There are slews of symbols on the construction document sets that to the untrained eye are terrifying. I’ll break it down into a few sub-categories.
First there are the Tags. These are non-geometry information that explain what a geometry is or to find more information on that geometry.
- Door Tag – Every door is accompanied with its tag, often on an enlarged floor plan
- Revision – Every time that a drawing is revised and you need to communicate to stakeholders that only a small part of the set has been revised, these triangles and their accompanied revision clouds will appear
- Window – Every door is accompanied with its tag, why not windows? Well, curtain walls and windows are kinda tagged differently. For the most part, hexagons normally represent a thing you can look through
- Elevation – Yin/Yang looking thing that makes a crosshair, I suppose, showing the accuracy of the elevation you are marking
- Note – Going to need its own blogpost, honestly.

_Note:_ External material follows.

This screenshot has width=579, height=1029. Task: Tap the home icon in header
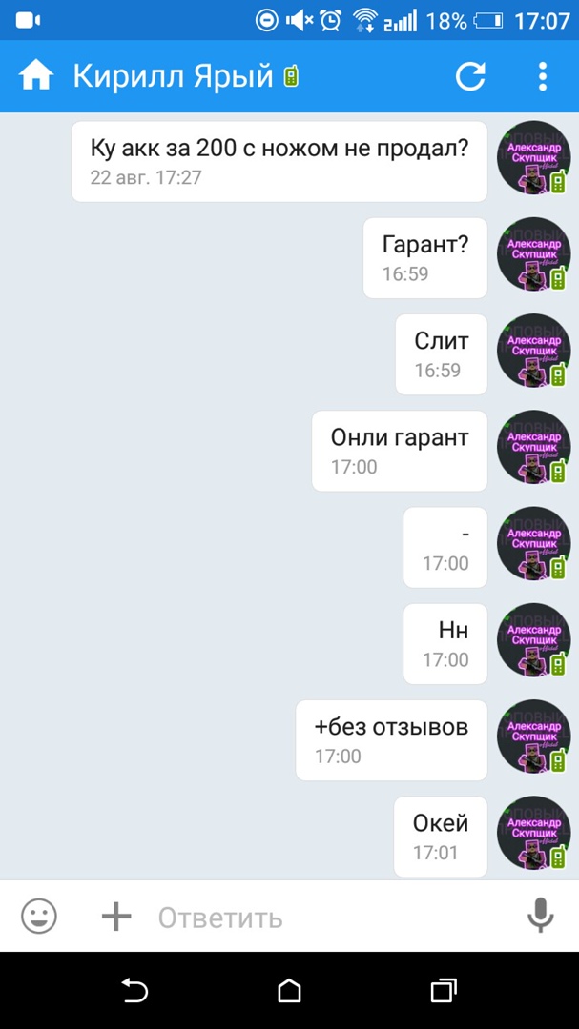35,76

For the most part this arrow is accompanied with helptext for stakeholders to understand what a thing the architect has drawn actually is
- Section – Pretend you cut a building open like a cake. The profiles of the edges of the building explain how structure and systems work together. This tag shows, normally, where that cut line is, and the page its section cut reference is on
- Elevation – Same as section, but the tag is referencing only a view. Elevations are useful for crafting space: locate light switches, material allocation, and vertical placement of windows/ doors
- Detail – Tag a thing with this to say there is more where this came from on another page, likely with higher scale and detail
- North Arrow – Alerts user to where up is, and why it is or is not geographic north
- Line – The shortest distance between two points is this
- Centerline – Dash with single dot – Often used to mark the center of an object
- Boundary – Dash with double dot – Often used to show where property begins and ends
- Dotted – All dots – Often used to show things above (in plan) or things that will be demolished, or things that currently exist.
Scales
As the users drawing becomes smaller at a higher scale, the symbols need to stay the same size on a piece of paper–words need to stay consistently at 3/32″ tall regardless of scale. This annotation system is super annoying when needing to handle slews of graphic scales, all with different scaling factors, and reasons their underlying drawings are the scale that they are
Variety list of scales from a CD set I just reviewed:
1″ = 160′ Overall Site Plan (Scale your 3/32″ text by x1920)
1″ = 60′ Arch Site Plan (Scale your 3/32″ text by x720)
1″ = 40′ Overall Floor Plan (Scale your 3/32″ text by x480)
1/32″ = 1′ Partial Roof Plan (Scale your 3/32″ text by x384)
Stuff still to unpack on symbols: every set uses different symbols. Will need a flexible symbol system.